◆ PROBLEM REQUIREMENTS: Continue the commentary on voluntary euthanasia below, starting right after its last sentence.

◆ EXCERPTED TEXT:
== Segment start ==

We saw how far the official insistence on patients enduring to the bitter end has drifted from the community’s wishes when Medical Association chairman John Adams was quoted as saying doctors do not support “deliberately doing harm to a patient”. What of the harm they inflict when they won’t do anything to grant begged-for release?

Some doctors unofficially get around the law by administering morphine, then prescribing more before it is necessary, pretending they are giving it for pain, until the patient eventually dies, but they should not have to join this hypocritical charade.

Morphine is an unsatisfactory drug anyway, with unpleasant side-effects such as catastrophic constipation. Vets wouldn’t dream of using it to euthanise animals. They use nembutal (pentobarbital), as did Marilyn Monroe and Judy Garland to choose their own exit days.

Philip Nitschke, the Australian doctor who helped people to die before Canberra overruled the Northern Territory’s humane legislation, is touring New Zealand explaining the legal ways of making a voluntary exit.

He told a meeting Lesley attended in Wellington on Monday the best thing a euthanasia volunteer could do was make friends with a vet. Just 10 grams of dog-euthanising nembutal does the trick, no worries.

Lesley’s book title is a quote from her mother. Lesley recounts how the desperately tormented woman told her, eight days before her death, “I am scared of going inch by inch – it is better to die like a dog than like a human being”. She had already asked her daughter to help her die: “Don’t let me lie there, not alive and not dead.”

== Segment end ==

◆ DATASET CONTENT:
== Segment start ==

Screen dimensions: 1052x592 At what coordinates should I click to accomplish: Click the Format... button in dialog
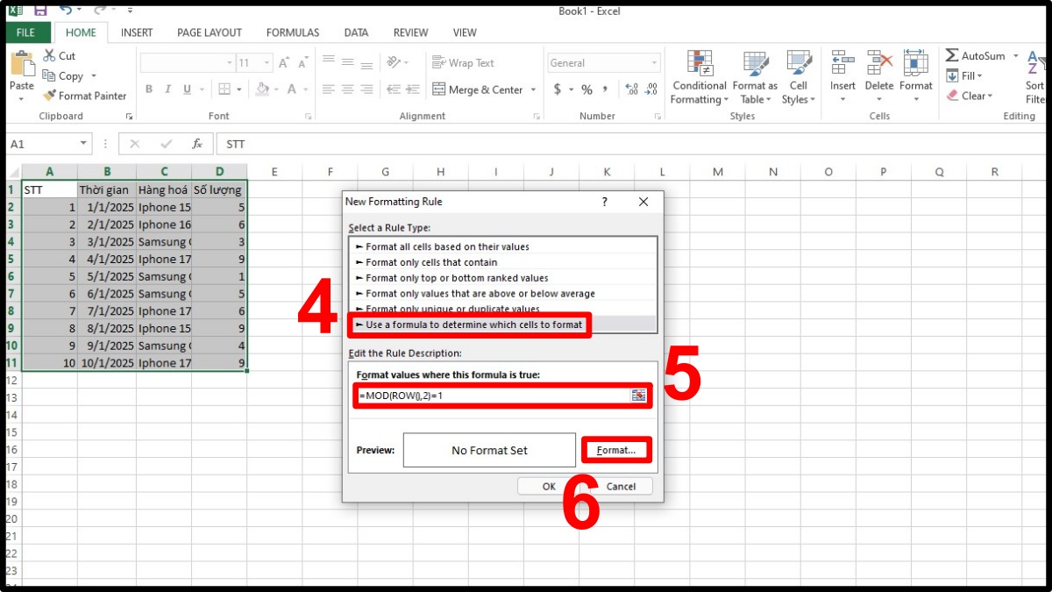click(616, 450)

== Segment end ==

◆ RESULT:
Lesley agreed with me she brought the attempted murder charge on herself when she decided to publish. “My lawyer told me people often confess to the police but when charges are dropped they don’t usually then go and write a book telling what they’ve done.”

She had administered an unusually large dose of morphine when she found her mother unconscious, the day before her death, with blood trickling from her mouth. A hospice nurse setting up a morphine drip sharply reminded her unconscious people felt no pain and euthanasia was illegal, then shocked her by saying the dying woman “could go several days yet on the flesh she’s carrying”. The next night she found her mother’s ileostomy bag full of blood. She sobbed as she held the beloved woman tightly, with a soft pillow between them, covering her nose and mouth, as the laboured breathing slowed and finally stopped. Within hours, Lesley was telling police frankly about the extra morphine and the pillow. Then she shut up, on legal advice. Police “investigated” for 10 months, finally saying her mother died from a morphine overdose complicated by broncho-pneumonia, with no evidence of suffocation.

Now, thanks to the book, they claim her actions were a failed attempt to hasten her mother’s death.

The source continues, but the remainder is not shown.